FLAMENCO BIENNALE III
Text: Estela Zatania
Cante: El Torta, Jesús Méndez. Guitar: Diego del Morao, Manuel Parrilla, Curro Carrasco. Percussion and palmas: Ané Carrasco, Luis Carrasco, Carlos Grilo, Luis Peña ’Cantarote’. Fiesta dance: Luisa ’Terremoto’, Tía Curra. Guest artists: Miguel Poveda, Diego Carrasco, Joaquín Grilo.
On Thursday, January 27th, with the theremometer on the wall outside my hotel window struggling to get above zero despite unaccustomed sunshine, a large portion of the Jerez flamenco community continued warming up the chilly atmospheric conditions.
But today was a special day. We had all come, artists and audience alike, to remember and honor the charismatic singer Fernando Terremoto who had to hurriedly leave the planet less than one year ago at only 40 years of age. Shortly afterwards, during the Festival de Jerez where he was to have sung, the organization of the Dutch Flamenco Biennale started cooking up the tribute that last night was presented in Amsterdam in all its splendor.
Fernando Fernández Pantoja, son of Terremoto de Jerez, was born into the hermetic world of Jerez flamenco, and started out as a guitarist. He always said that had his father not died early on, he would have been his guitarist. It was nearly inevitable the son would become a singer; he had all the prerequisites. In addition to knowledge of the artform, he had a prodigious voice, a very flamenco sound and a delivery that was reminiscent of his father’s. Fernando was also a product of his generation, he was interested in other kinds of music, and composed and interpreted songs while also conserving an impeccable repertoire of classic cante. But at this point, what we most remember is his humanity, the open smile and the fine person he was.

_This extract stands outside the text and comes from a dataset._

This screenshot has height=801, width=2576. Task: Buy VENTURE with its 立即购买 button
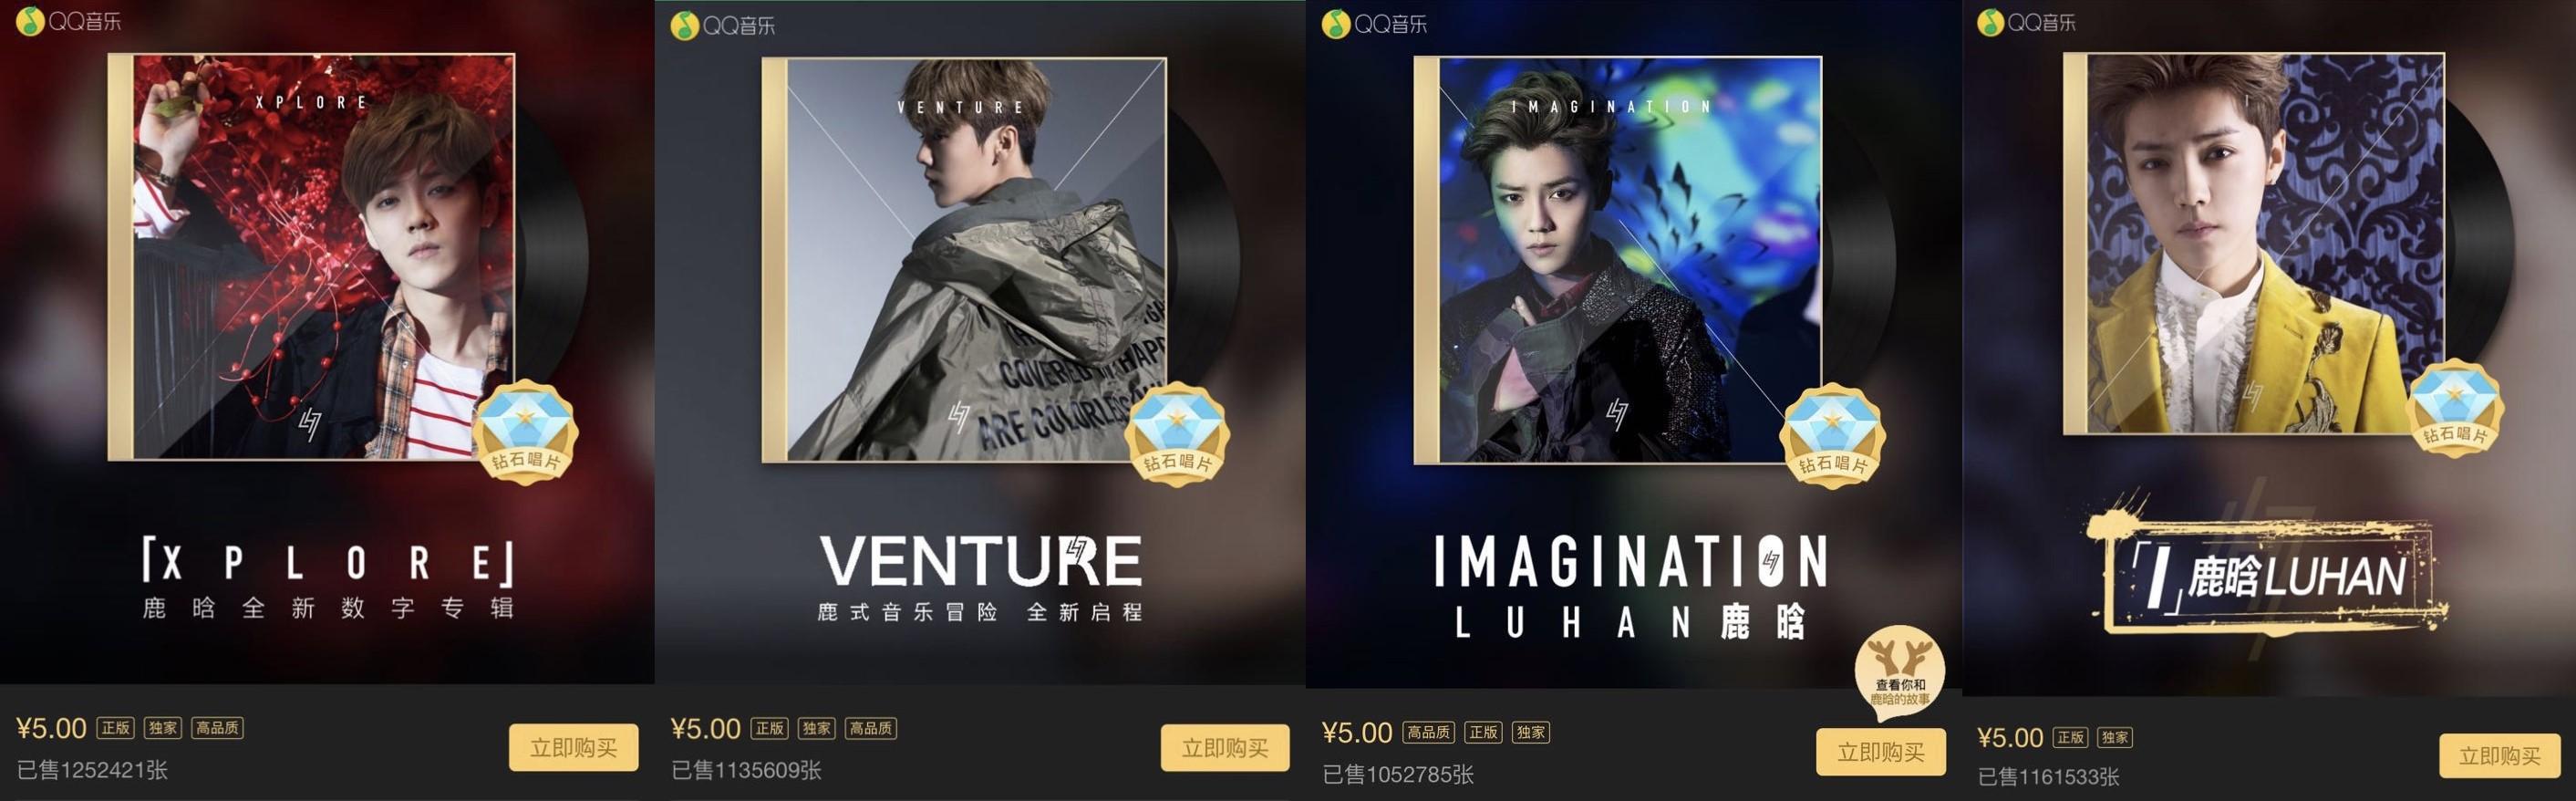coord(1225,748)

With a packed house at the large auditorium theater in the heart of the Dutch capital, Faustino Núñez spoke about flamenco in Jerez as a way of presenting the tribute. A series of slides showing scenes from the life of Fernando Terremoto was shown, while the sound of his voice singing siguiriyas, the cante that most identified him, resonated throughout the spacious hall. Miguel Poveda, Jesús Méndez and el Torta sang a round of tonás in which the latter found the thread of his own genius. Jesús Méndez then sang serranas and fandangos with the familiar “ali alianda“ of the Méndez family, and Torta once again demonstrated how well the light airy quality of alegrías de Cádiz can combine with the dense darkness that inhabits the cante of Jerez.
The bulerías dance of Joaquín Grilo is a new wrinkle in the cloth of flamenco dance which is destined to be copied by others. It’s a dance without cante, choreographed specifically for a guitar composition of Moraíto’s which on this occasion was played by his son Diego. A perfect jewel of flamenco, a banquet of compás and good humor based on footwork, intelligence and a lot of personality.

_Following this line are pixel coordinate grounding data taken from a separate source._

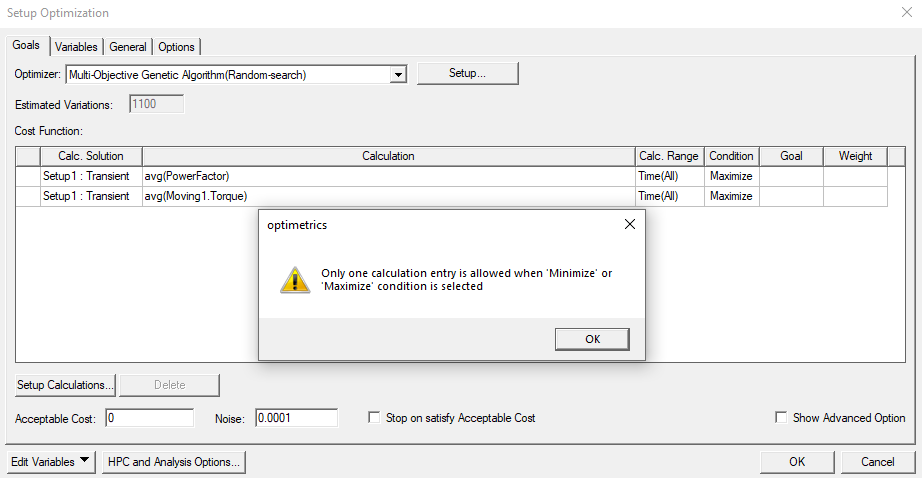922x478 pixels.
Task: Open the Optimizer dropdown list
Action: pyautogui.click(x=398, y=74)
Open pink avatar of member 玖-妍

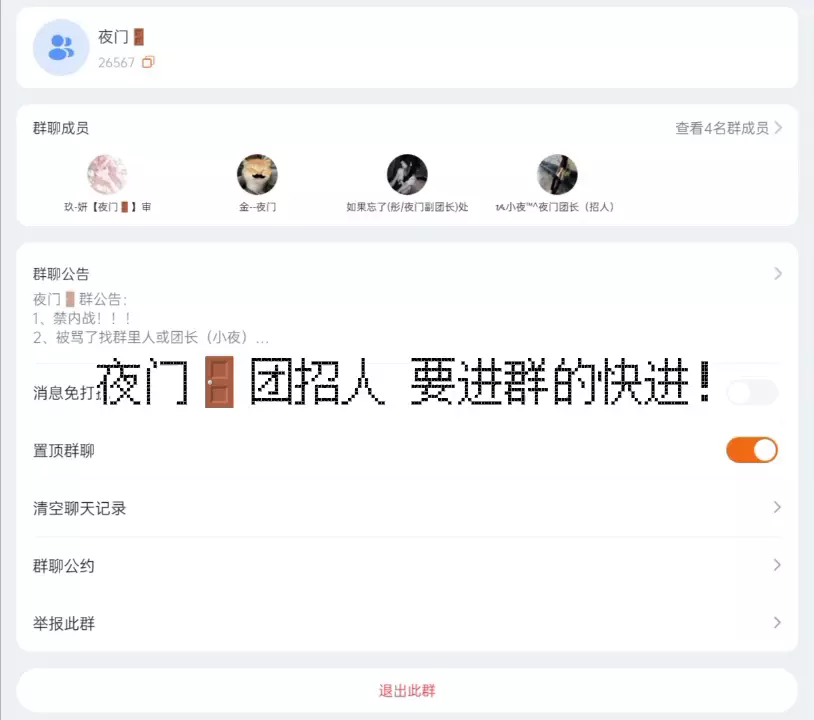[107, 174]
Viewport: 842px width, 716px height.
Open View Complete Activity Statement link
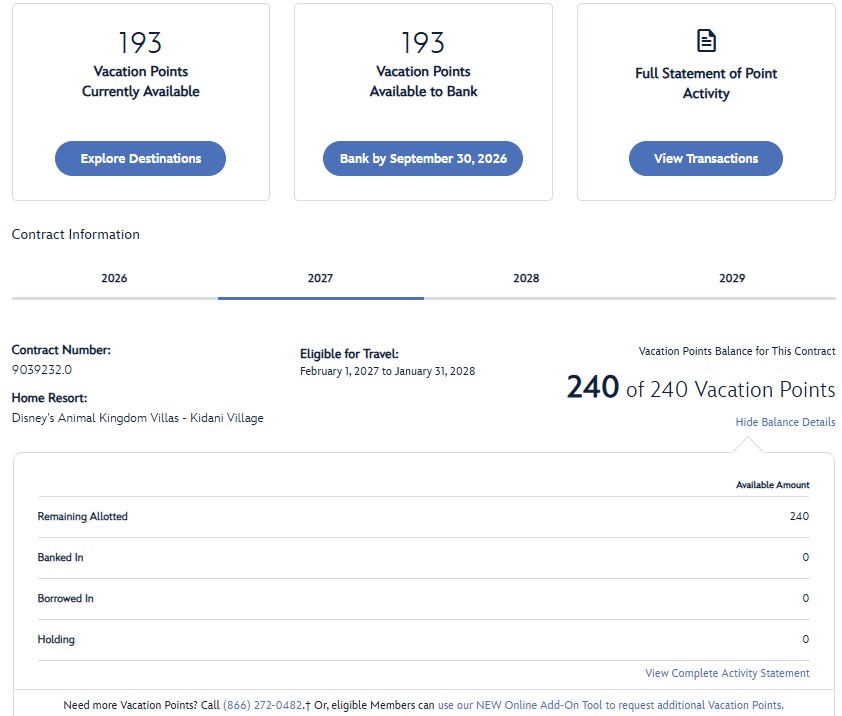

After intermission, another man with his own special style, unrepeatable and inimitable, no matter how much they try to imitate him: Diego Carrasco. After several songs from his regular repertoire, he again broke our hearts, as he did last week in France, but this time with the help of Miguel Poveda. “Se te fue la vida, el demonio ganó la partida, y no pude hacer nada para que te quedaras“ [’The life is gone from you, the devil won out, and I was helpless to do anything so you could stay’], lyrics that hurt just right to help us bear the loss of such an excellent artist and person as Fernando Terremoto.
Alegrías cantiñas de Poveda with Grilo dancing, and then Diego Carrasco returned to the stage to divide time in ever smaller portions and construct the chemistry he shares with Poveda via “Alfileres de Colores“.
The classic fiesta finale was decorated with the symbolic dancing of Tía Curra, and the emotional participation of Luisa Terremoto, sister of Fernando, who danced with tears welling up and a knotted facial expression; eloquent poem of suffering passed through the prism of flamenco that left no one unmoved.